# RECORDS SUPPLIED:
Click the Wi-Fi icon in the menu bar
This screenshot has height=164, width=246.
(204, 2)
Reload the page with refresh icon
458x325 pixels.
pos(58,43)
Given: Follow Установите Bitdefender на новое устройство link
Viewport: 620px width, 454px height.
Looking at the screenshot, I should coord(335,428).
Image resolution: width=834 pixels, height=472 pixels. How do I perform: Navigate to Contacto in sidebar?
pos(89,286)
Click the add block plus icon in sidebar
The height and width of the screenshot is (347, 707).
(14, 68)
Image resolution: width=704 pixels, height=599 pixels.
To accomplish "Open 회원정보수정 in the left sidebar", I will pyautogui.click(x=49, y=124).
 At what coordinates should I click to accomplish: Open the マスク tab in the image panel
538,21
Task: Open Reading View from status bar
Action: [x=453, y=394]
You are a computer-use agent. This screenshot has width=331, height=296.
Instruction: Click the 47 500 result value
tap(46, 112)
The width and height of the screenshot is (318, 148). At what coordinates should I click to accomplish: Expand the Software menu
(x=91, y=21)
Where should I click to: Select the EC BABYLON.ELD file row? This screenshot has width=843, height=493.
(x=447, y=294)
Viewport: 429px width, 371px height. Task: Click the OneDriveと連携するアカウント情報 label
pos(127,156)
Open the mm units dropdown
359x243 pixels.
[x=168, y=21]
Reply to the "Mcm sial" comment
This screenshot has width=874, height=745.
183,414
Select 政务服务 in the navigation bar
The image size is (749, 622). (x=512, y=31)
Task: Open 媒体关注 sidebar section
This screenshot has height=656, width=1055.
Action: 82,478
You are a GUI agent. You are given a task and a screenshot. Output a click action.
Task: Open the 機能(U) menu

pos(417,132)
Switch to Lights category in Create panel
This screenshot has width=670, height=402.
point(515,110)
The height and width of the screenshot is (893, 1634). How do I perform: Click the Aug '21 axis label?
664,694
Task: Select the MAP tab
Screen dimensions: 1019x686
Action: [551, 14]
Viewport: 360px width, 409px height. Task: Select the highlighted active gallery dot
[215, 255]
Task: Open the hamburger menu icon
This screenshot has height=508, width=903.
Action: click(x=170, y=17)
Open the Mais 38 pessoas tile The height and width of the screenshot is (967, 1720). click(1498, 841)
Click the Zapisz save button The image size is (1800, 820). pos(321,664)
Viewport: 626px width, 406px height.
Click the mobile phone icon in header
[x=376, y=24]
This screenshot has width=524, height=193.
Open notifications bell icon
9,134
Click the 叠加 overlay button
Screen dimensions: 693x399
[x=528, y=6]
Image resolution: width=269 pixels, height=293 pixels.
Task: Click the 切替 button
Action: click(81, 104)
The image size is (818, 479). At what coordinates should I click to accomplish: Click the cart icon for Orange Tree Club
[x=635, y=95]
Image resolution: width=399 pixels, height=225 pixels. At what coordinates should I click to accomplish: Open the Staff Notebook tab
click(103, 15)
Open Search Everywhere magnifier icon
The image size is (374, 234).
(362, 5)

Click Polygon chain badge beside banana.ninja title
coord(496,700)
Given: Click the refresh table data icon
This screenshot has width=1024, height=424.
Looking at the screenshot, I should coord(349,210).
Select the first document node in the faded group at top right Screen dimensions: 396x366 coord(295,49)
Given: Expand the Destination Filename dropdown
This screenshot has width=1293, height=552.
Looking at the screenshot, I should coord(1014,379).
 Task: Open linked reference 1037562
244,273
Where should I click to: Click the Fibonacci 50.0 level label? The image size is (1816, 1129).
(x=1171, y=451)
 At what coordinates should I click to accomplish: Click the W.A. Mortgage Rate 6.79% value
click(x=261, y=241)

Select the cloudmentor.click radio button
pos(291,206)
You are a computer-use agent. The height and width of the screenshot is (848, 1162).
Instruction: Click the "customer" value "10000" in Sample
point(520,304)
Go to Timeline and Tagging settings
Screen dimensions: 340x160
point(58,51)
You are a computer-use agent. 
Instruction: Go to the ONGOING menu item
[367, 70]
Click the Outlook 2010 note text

# HOW TO COMPLETE THIS TASK:
Using the listing, collect all lines in which the string "computer" is found.

# OUTPUT:
You are a computer-use agent. This screenshot has width=331, height=296.
You are a computer-use agent. The height and width of the screenshot is (848, 1162).
You are a computer-use agent. 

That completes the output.